Summary: Solomon’s advice on living the abundant life.



(adapted from a message by Dave Stone)


Remember that Solomon is towards the end of his life as writes the words in this book of Ecclesiastes. He has sought fulfillment in pleasure, in accomplishments, in good food, and fun. Now he looks back over his life and offers us his observations and advice.

You can learn a lot about a person from what they say as they come to the end of this life and reflect on it. You get some insights. For instance I understand that the final words of actress Joan Crawford, after her maid started to pray for her, were these: “Don’t you dare ask God to help me.”

Andrew Jackson’s final word’s were, “Oh, do not cry—be good children and we will all meet in heaven.”

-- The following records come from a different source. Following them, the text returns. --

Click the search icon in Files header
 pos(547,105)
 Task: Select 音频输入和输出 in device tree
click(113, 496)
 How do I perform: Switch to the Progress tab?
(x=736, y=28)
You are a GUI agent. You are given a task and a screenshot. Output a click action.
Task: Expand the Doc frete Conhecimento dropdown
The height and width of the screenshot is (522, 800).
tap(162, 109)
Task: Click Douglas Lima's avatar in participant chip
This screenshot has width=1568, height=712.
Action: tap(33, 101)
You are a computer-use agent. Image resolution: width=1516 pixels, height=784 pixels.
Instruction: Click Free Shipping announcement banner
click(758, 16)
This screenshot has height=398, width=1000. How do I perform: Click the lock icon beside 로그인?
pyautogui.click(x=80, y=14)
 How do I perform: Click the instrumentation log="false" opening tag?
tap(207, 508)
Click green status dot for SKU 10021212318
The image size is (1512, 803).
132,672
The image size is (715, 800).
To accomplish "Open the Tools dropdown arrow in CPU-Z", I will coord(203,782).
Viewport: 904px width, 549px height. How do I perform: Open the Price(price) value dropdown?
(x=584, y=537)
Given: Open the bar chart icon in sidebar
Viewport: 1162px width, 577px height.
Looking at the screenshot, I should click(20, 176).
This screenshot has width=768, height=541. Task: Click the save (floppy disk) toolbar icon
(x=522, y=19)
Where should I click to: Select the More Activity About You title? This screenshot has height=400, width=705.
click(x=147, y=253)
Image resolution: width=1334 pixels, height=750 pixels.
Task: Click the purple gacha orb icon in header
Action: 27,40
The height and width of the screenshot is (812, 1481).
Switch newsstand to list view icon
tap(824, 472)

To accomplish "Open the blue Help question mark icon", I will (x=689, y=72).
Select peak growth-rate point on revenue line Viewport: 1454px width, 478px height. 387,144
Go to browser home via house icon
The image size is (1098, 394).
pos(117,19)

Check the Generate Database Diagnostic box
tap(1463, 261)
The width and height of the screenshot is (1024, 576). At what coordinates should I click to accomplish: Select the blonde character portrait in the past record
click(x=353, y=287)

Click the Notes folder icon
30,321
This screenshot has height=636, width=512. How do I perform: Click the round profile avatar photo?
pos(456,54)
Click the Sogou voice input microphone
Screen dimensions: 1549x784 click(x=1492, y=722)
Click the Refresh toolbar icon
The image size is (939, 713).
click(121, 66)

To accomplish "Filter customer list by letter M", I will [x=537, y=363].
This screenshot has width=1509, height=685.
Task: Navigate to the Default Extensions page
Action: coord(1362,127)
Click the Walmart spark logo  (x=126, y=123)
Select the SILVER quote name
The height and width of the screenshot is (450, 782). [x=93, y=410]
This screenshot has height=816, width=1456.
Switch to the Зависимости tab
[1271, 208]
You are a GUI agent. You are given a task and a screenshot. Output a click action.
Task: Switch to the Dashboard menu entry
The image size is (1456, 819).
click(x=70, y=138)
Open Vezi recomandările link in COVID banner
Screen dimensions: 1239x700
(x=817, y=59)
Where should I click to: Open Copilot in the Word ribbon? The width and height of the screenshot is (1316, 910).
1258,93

The great artist Leonardo D’ Vinci spoke these final words, “I have offended God and mankind because my work did not reach the quality it should have.”

Multi millionaire Jay Gould’s final words were, “I suppose I am the most miserable man on earth.”

General John Sedwick, a Union Commander in the Civil War was lined up ready for battle. His troops were telling him they were too close to the enemy and General Sedwick’s final words were, “They couldn’t hit an elephant at this dist. . . .”

Eccl. 9:1-12 – 1 So I reflected on all this and concluded that the righteous and the wise and what they do are in God’s hands, but no man knows whether love or hate awaits him. 2 All share a common destiny—the righteous and the wicked, the good and the bad, the clean and the unclean, those who offer sacrifices and those who do not. As it is with the good man, so with the sinner; as it is with those who take oaths, so with those who are afraid to take them. 3 This is the evil in everything that happens under the sun: The same destiny overtakes all. The hearts of men, moreover, are full of evil and there is madness in their hearts while they live, and afterward they join the dead. 4 Anyone who is among the living has hope —even a live dog is better off than a dead lion! 5 For the living know that they will die, but the dead know nothing; they have no further reward, and even the memory of them is forgotten. 6 Their love, their hate never again will they have a part in anything that happens under the sun. 7 Go, eat your food with gladness, and drink your wine with a joyful heart, for it is now that God favors what you do. 8Always be clothed in white, and always anoint your head with oil. 9 Enjoy life with your wife, whom you love, all the days of this meaningless life that God has given you under the sun— all your meaningless days. For this is your lot in life and in your toilsome labor under the sun. 10 Whatever your hand finds to do, do it with all your might, for in the grave, where you are going, there is neither working nor planning nor knowledge nor wisdom. 11 I have seen something else under the sun: The race is not to the swift or the battle to the strong, nor does food come to the wise or wealth to the brilliant or favor to the learned; but time and chance happen to them all. 12 Moreover, no man knows when his hour will come: As fish are caught in a cruel net, or birds are taken in a snare, so men are trapped by evil times that fall unexpectedly upon them.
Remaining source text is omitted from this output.